→ **Отрывок**:
※ ※ ※
ГРАМОТНОСТЬ И НАРОДНОСТЬ*
I
Много мы читали и слышали о безграмотности русского народа и о том, что Россия есть страна, где «варварство вооружено всеми средствами цивилизации». Когда это пишут и говорят англичане, французы и немцы, мы остаемся равнодушными или радуемся тому внутреннему ужасу за дальнее будущее Запада, который слышится под этими затверженными без смысла строками.
К несчастию, подобное неосмысленное понятие о России и русских существует и у тех народов, которых связывают с нами племенная близость, или вера и политическая история. Случай заставил меня довольно долго прожить на Дунае. Жизнь на берегах Дуная очень поучительна. Не говоря уже о близости таких крупных национальных и политических единиц, как Австрия, Россия, Турция, Сербия, Молдавия и Валахия, — посещение одной такой области, как Добруджа, не может пройти бесследно для внимательного человека.
В этой турецкой провинции живут под одним и тем же управлением, на одной и той же почве, под одним и тем же небом: турки, татары, черкесы, молдаване, болгары, греки, цыгане, евреи, немецкие колонисты и русские нескольких родов: православные малороссы (удалившиеся сюда отчасти из Сечи Запорожской, отчасти позднее во времена крепостного права), великороссы-старообрядцы (липоване), великороссы-молоканы и православные великороссы. Если прибавить сюда и берега Молдавии, которые так близки — Измаил, Галац, Вилково и т. д., то этнографическая картина станет еще богаче, и в молдавских городах, сверх вышеисчисленных русских иноверцев найдем еще и скопцов в большом количестве. Между извозчиками, например, которые в фаэтонах возят по Галацу, очень много скопцов. То же самое, как слышно, было до последнего времени в Яссах и Бухаресте.
※ ※ ※
→ **Обязательные задания**:
1. Ответьте на вопросы по отрывку:
(a) Где автору по воле случая пришлось довольно долго прожить?
(b) Какую турецкую провинцию автор называет областью, посещение которой не может пройти бесследно для внимательного человека?
(c) Кого очень много среди извозчиков, которые возят в фаэтонах по Галацу?
2. Процитируйте отрывок от слов «К несчастию, подобное» до слов «для внимательного человека.» включительно.
※ ※ ※
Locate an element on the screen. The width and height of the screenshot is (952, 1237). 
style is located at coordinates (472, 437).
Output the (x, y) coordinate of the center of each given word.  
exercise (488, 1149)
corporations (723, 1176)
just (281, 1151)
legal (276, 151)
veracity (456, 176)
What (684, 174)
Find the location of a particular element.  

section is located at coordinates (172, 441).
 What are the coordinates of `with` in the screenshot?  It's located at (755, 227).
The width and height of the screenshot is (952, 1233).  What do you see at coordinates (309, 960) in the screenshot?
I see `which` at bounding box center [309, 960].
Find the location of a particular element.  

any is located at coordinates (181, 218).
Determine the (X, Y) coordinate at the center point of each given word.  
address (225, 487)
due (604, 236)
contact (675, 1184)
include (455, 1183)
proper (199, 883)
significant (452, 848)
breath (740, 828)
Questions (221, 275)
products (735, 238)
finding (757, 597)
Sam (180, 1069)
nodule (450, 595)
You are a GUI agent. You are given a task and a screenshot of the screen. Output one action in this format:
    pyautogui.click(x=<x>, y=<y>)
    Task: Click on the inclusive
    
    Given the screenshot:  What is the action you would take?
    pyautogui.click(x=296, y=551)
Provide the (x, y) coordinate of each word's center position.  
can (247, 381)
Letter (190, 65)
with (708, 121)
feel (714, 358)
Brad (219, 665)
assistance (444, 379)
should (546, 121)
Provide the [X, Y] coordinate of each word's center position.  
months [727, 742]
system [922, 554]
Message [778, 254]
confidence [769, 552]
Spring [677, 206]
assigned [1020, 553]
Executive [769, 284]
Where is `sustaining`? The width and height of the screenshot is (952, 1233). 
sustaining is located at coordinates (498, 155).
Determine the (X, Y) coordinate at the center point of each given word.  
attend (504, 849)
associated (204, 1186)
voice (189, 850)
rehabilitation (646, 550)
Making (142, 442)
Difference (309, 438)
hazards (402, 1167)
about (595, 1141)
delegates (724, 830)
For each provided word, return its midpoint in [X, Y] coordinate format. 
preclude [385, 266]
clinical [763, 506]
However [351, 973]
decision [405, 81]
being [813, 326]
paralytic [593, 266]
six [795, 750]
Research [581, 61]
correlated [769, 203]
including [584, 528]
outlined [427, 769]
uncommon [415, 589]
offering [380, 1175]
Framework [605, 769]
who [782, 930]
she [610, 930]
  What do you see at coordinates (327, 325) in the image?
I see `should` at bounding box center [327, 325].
※ ※ ※
→ **Ответы по заданиям**:
1.
(a) На Дунае.
(b) Добруджу.
(c) Скопцов.

2.
К несчастию, подобное неосмысленное понятие о России и русских существует и у тех народов, которых связывают с нами племенная близость, или вера и политическая история. Случай заставил меня довольно долго прожить на Дунае. Жизнь на берегах Дуная очень поучительна. Не говоря уже о близости таких крупных национальных и политических единиц, как Австрия, Россия, Турция, Сербия, Молдавия и Валахия, — посещение одной такой области, как Добруджа, не может пройти бесследно для внимательного человека.